Among those who have relatives living abroad, 46 percent responded that those relatives were born in the Diaspora, while 39 percent were born in Israel, and 15 percent of the respondents who have relatives abroad have both Israel and Diaspora-born relatives. When looking at religious identification, Israelis identifying as “national religious” or “religious” were most likely to have Diaspora-born relatives with 62 percent and 55 percent respectively.
These are some of the findings contained in the 6th annual Survey of Contemporary Israeli Attitudes Toward Diaspora Jewry commissioned by the B’nai B’rith World Center—Jerusalem and conducted by KEEVOON Research.
The survey also found that a vast majority of Israelis—76 percent—feel strongly enough about the positive impact of Diaspora Jewry on the State of Israel to agree that one of the 12 torches lit by those honored by the Ministry of Education at the official state ceremony opening Yom Ha’atzmaut (Israel Independence Day) on Mt. Herzl every year, should be reserved for a representative of Diaspora Jewry who has made a significant contribution to the State of Israel. Only 19 percent of Israelis would oppose this gesture.
Israelis also recognize the importance of visiting Diaspora communities and Jewish historical sites when traveling abroad for business or vacation. Of respondents, 69 percent said it is important for them to personally visit these sites, with 29 percent defining it as “very important.” Only 24 percent defined visiting Diaspora communities and historical sites as “not important.” National religious and ultra-orthodox (Haredi) Israelis are most likely to visit Diaspora communities and sites with 70 percent and 58 percent respectively defining it as “very important.”
Another significant finding of the survey: 71 percent of those polled supported the statement that “Representatives of the Israeli government should always be ready to meet and maintain contact with Diaspora Jewish organizations that criticize their policies,” while only 20 percent of Israelis believe that the government should refuse to meet with these organizations.
“The results of the survey were significant and really demonstrate the close connection between Israelis and Diaspora Jewry,” Alan Schneider, B’nai B’rith World Center director, said. “For the first time, we were able to establish not just strong support and identification of Israelis with the Diaspora that has been demonstrated in our earlier surveys, but to show the extent of actual family connections.
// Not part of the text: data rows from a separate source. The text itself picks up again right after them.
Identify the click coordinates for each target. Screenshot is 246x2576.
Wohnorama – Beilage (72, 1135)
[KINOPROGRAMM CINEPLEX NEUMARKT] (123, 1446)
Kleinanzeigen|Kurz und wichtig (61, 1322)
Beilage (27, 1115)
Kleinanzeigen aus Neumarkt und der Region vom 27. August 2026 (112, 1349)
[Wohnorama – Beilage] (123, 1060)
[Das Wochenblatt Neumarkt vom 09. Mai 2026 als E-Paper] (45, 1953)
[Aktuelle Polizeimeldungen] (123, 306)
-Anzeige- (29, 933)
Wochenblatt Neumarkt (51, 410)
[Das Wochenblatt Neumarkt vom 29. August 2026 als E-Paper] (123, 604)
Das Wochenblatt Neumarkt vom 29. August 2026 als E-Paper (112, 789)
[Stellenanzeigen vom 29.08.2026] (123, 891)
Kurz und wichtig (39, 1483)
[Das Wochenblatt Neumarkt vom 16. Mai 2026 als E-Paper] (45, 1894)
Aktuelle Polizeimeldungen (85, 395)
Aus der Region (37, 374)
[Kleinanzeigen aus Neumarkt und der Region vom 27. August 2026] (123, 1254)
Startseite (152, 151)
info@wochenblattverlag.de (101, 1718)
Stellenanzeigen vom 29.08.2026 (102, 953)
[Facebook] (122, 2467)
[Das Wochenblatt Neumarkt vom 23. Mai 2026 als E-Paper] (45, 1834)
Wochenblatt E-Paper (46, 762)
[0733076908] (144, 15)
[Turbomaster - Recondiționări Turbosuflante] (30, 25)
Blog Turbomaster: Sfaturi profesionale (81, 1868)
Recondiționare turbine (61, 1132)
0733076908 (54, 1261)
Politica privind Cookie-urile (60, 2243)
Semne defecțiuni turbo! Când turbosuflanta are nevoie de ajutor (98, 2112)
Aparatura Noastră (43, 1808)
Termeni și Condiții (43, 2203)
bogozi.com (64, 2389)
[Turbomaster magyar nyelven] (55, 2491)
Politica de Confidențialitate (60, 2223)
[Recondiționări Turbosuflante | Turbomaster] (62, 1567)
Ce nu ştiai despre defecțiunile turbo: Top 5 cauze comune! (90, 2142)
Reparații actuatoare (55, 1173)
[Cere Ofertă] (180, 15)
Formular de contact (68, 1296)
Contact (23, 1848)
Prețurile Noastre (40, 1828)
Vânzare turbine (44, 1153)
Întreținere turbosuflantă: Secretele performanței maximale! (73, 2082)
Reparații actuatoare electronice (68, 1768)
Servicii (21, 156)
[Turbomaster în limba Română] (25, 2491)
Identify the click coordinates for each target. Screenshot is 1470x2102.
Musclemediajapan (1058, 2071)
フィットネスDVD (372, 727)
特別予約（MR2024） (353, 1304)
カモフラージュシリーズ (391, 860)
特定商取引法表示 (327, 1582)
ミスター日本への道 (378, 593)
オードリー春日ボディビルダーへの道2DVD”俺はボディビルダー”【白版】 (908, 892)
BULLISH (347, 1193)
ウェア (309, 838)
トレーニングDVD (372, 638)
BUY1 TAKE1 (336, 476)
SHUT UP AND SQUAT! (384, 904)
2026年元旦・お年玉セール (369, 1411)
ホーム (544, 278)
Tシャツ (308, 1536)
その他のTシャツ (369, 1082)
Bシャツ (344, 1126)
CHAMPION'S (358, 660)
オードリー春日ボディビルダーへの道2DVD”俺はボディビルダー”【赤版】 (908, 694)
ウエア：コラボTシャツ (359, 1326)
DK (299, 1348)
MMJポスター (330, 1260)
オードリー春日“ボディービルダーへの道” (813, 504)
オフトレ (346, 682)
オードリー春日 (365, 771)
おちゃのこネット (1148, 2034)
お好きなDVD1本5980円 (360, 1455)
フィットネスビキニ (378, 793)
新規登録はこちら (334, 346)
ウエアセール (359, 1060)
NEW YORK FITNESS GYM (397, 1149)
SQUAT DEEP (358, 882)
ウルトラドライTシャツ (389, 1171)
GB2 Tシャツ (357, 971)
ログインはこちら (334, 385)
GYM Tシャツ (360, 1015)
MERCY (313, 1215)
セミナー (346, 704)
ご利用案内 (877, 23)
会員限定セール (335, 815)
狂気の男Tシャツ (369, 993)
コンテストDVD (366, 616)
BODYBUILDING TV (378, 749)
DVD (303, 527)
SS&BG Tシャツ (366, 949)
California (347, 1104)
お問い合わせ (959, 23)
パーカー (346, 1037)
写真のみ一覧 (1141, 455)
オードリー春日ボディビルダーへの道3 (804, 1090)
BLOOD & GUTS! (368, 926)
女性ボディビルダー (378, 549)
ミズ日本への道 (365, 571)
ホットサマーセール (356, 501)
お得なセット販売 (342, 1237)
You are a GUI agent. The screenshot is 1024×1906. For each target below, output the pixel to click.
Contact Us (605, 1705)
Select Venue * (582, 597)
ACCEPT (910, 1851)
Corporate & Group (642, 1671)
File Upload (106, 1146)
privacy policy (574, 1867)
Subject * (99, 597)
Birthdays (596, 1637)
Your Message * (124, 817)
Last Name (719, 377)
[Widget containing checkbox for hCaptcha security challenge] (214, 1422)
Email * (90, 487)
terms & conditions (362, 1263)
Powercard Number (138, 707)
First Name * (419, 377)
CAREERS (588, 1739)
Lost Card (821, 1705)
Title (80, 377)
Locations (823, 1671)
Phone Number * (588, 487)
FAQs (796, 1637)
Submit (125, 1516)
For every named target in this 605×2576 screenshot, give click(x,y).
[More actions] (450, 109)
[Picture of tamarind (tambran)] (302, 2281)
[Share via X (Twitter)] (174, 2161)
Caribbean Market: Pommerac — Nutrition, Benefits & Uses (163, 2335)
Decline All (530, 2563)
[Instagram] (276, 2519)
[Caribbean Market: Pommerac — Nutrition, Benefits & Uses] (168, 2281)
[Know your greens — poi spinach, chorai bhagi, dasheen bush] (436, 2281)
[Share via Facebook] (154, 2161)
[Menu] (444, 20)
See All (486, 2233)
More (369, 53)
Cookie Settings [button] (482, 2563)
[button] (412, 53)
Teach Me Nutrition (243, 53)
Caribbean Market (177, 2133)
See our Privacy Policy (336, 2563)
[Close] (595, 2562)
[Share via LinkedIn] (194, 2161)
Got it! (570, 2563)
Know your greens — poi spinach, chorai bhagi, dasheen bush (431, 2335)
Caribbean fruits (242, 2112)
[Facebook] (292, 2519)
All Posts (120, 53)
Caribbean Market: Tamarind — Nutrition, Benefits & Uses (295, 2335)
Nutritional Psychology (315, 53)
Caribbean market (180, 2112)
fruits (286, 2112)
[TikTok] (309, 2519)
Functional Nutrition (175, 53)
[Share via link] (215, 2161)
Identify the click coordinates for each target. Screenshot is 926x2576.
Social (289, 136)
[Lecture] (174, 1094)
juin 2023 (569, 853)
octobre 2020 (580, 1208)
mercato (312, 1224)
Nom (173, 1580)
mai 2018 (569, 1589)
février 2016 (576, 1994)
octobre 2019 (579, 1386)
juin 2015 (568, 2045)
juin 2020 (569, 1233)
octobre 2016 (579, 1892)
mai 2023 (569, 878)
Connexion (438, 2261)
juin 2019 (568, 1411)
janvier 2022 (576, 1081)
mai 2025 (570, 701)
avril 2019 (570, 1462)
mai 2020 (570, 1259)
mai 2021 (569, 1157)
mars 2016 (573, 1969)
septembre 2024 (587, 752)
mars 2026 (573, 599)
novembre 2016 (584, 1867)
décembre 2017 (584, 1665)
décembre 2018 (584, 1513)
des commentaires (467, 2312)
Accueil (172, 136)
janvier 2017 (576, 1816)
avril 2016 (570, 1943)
This shows us that Diaspora Jewry is a part of most Israelis’ daily life and concerns.”
With Israeli expatriate communities making up a major part of the Jewish population in some Diaspora communities, the B’nai B’rith World Center also asked whether resident Israelis would want to allow non-resident citizens the right to vote in national elections. While Israelis seem closely connected to their Diaspora counterparts, and in some cases to their Israeli relatives living abroad, only 42 percent would give Israelis living abroad the right to vote in Knesset elections by absentee ballot (51 percent oppose such a move). When looking at responses based on religious self-identification, an interesting trend emerges: 70 percent of ultra-orthodox Israelis support absentee voting while only 36 percent of national religious Israelis do. Among the 42 percent supporting granting absentee voting to Israelis abroad, 72 percent would have them vote for the regular Knesset lists while 18 percent favor designating a number of mandates that would directly represent expatriate Israelis in the Knesset.
In the past few years, Israel has successfully reached out to the Christian Zionist community in America who are ardent supporters of Israel. Of those polled, 50 percent of Israelis support the continued development of this relationship, while 40 percent of those polled said that Israel should limit its courting of Christian Zionists because it is opposed by some U.S. Jews.
Regarding attitudes on the future of European Jewry, Israelis are strongly in favor of relocating communities whose numbers are shrinking and experiencing anti-Semitism to Israel. The majority, 61 percent, responded that the government of Israel should provide support and assistance so they can immigrate to Israel. Only 22 percent responded that the government should help strengthen their community while 10 percent said the government should both strengthen these shrinking communities and encourage immigration to Israel.
In the case of Jonathan Pollard, 75 percent of those polled said that the American Jewish community should advocate actively for his release while 12 percent said it should not. On a scale of 1-10 (with 10 representing intensive effort and 1 representing no effort at all), nearly 80 percent of the Israelis polled give the American Jewish community a six or less regarding its efforts on behalf of Pollard while only 21 percent give it seven or greater.
Only two percent of those surveyed said that American Jews should not criticize President Obama’s recent speeches in which he presented a vision of a Palestinian state based on “the 1967 lines with mutually agreed swaps.” Among respondents, 27 percent said such criticism was “very justified” and 34 percent said it was “justified” while only 15 percent felt that it was “unjustified.”
The telephone survey was conducted June 13-16 and included 500 people within the Jewish population age 18 and older, and there is a margin of error of +/- 4.5 percent. The survey was conducted by KEEVOON Research.
The B’nai B’rith World Center, established in 1980, is the permanent and official presence of B’nai B’rith International in Jerusalem and serves as its public affairs arm in Israel.